• WORK TO COMPLETE: Pick out every line in the rows that contains the word "width", copying each line in full. Case counts.

• RECORDS FOR THE TASK:
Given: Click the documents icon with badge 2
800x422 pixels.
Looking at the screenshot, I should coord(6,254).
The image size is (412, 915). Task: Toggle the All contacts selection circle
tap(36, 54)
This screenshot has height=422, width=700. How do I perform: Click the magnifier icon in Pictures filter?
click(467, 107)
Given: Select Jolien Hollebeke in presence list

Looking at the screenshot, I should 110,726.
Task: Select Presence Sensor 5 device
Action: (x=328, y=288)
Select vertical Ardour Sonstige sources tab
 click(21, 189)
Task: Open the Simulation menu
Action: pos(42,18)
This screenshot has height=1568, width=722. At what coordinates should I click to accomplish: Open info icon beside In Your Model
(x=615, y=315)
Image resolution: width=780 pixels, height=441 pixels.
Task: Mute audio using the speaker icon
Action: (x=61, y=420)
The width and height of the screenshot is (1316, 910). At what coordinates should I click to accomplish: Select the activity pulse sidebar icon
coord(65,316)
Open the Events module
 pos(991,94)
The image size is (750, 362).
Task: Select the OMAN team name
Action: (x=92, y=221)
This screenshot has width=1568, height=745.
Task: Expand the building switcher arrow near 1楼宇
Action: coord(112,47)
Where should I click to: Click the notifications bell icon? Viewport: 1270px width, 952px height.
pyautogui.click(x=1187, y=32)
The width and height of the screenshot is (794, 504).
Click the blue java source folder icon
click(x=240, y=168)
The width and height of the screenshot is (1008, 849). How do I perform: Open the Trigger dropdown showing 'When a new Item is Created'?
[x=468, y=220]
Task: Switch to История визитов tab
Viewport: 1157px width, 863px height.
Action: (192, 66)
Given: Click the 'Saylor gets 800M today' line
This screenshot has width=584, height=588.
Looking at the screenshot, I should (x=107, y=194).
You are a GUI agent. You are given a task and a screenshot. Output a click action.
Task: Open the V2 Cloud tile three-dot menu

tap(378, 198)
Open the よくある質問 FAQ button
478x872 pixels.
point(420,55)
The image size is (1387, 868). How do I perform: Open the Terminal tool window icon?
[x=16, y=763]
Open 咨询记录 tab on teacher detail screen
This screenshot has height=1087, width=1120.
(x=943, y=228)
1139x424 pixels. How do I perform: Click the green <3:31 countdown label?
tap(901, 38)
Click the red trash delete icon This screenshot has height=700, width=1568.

• EXPECTED OUTPUT:
This screenshot has height=422, width=700. How do I perform: Click the magnifier icon in Pictures filter?
This screenshot has height=1568, width=722. At what coordinates should I click to accomplish: Open info icon beside In Your Model
Image resolution: width=780 pixels, height=441 pixels.
The width and height of the screenshot is (1316, 910). At what coordinates should I click to accomplish: Select the activity pulse sidebar icon
This screenshot has width=1568, height=745.
Where should I click to: Click the notifications bell icon? Viewport: 1270px width, 952px height.
The width and height of the screenshot is (794, 504).
The width and height of the screenshot is (1008, 849). How do I perform: Open the Trigger dropdown showing 'When a new Item is Created'?
Viewport: 1157px width, 863px height.
This screenshot has width=584, height=588.
This screenshot has height=1087, width=1120.
Click the red trash delete icon This screenshot has height=700, width=1568.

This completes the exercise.